■ WHAT NEEDS TO BE DONE:
Copy, word for word, the lines of the entries below between the one with "Given: Click info" and the one with "The image size is (1156, 579).", inclusive, and leave out everything else.

■ DATASET RECORDS:
_ _ _ _
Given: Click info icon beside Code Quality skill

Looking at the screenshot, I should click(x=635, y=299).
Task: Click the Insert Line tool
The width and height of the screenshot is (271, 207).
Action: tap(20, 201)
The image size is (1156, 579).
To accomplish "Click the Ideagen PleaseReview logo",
_ _ _ _
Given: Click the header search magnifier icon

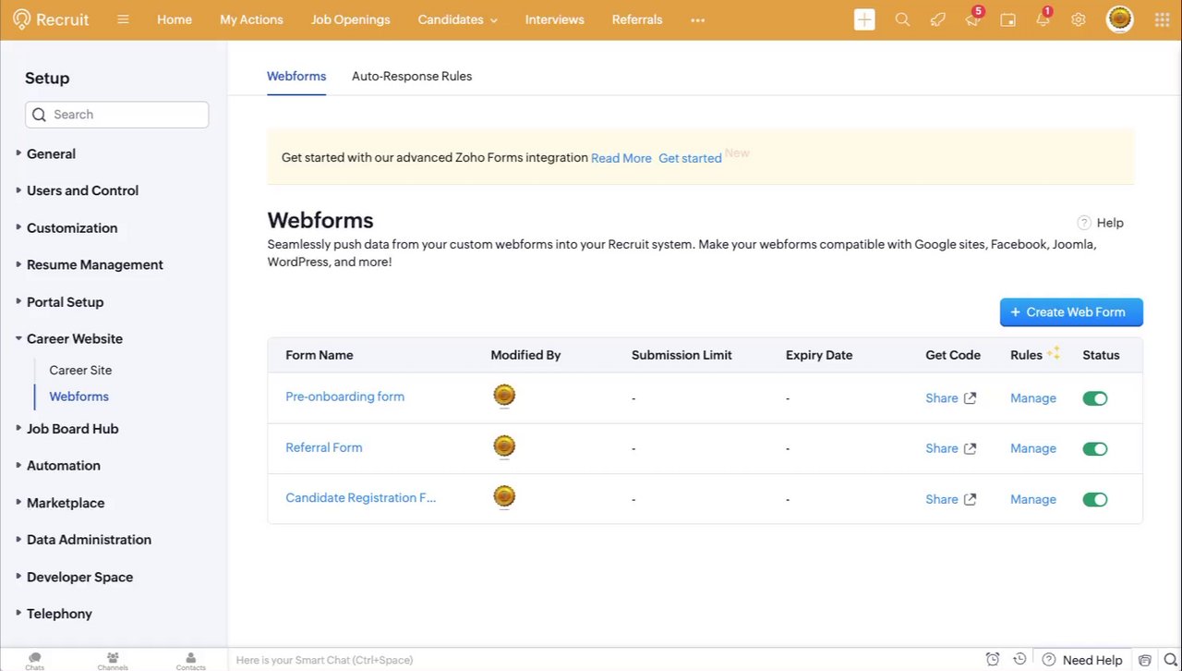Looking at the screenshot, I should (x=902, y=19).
_ _ _ _
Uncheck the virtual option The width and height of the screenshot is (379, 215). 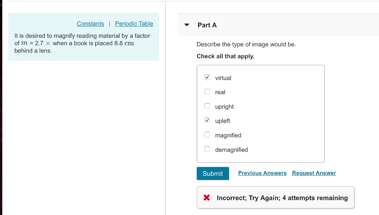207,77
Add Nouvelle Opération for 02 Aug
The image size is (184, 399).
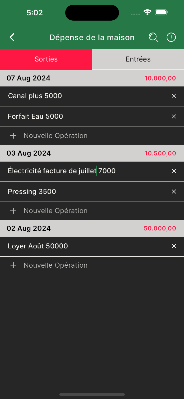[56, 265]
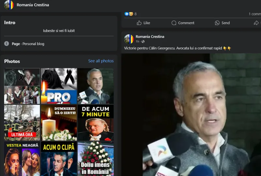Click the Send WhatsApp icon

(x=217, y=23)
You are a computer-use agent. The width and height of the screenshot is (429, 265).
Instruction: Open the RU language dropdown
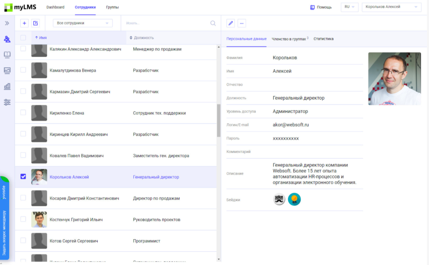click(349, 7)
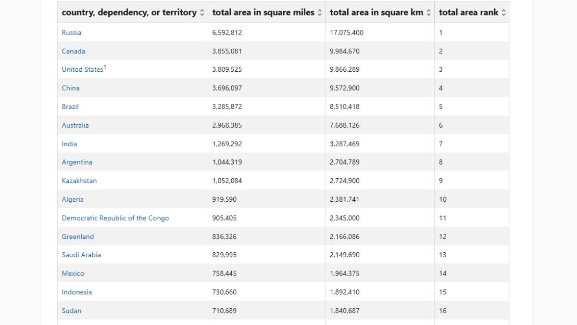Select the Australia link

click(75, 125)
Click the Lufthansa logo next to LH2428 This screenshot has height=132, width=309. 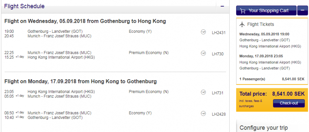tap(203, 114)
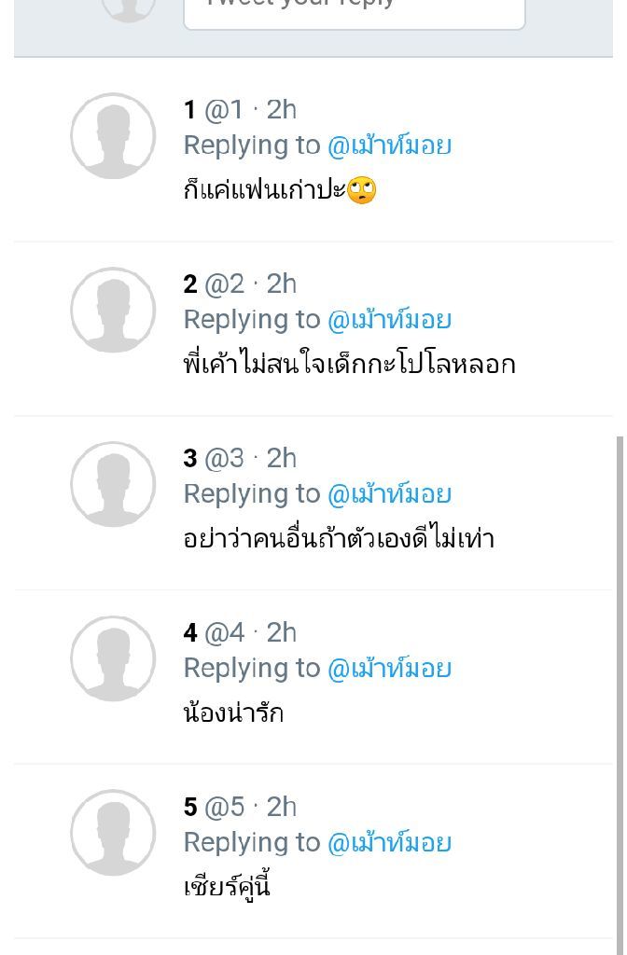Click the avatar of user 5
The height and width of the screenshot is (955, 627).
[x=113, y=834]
_ _ _ _
■ ANSWER TO THIS EXERCISE:
Given: Click info icon beside Code Quality skill

Looking at the screenshot, I should click(x=635, y=299).
Task: Click the Insert Line tool
The width and height of the screenshot is (271, 207).
Action: tap(20, 201)
The image size is (1156, 579).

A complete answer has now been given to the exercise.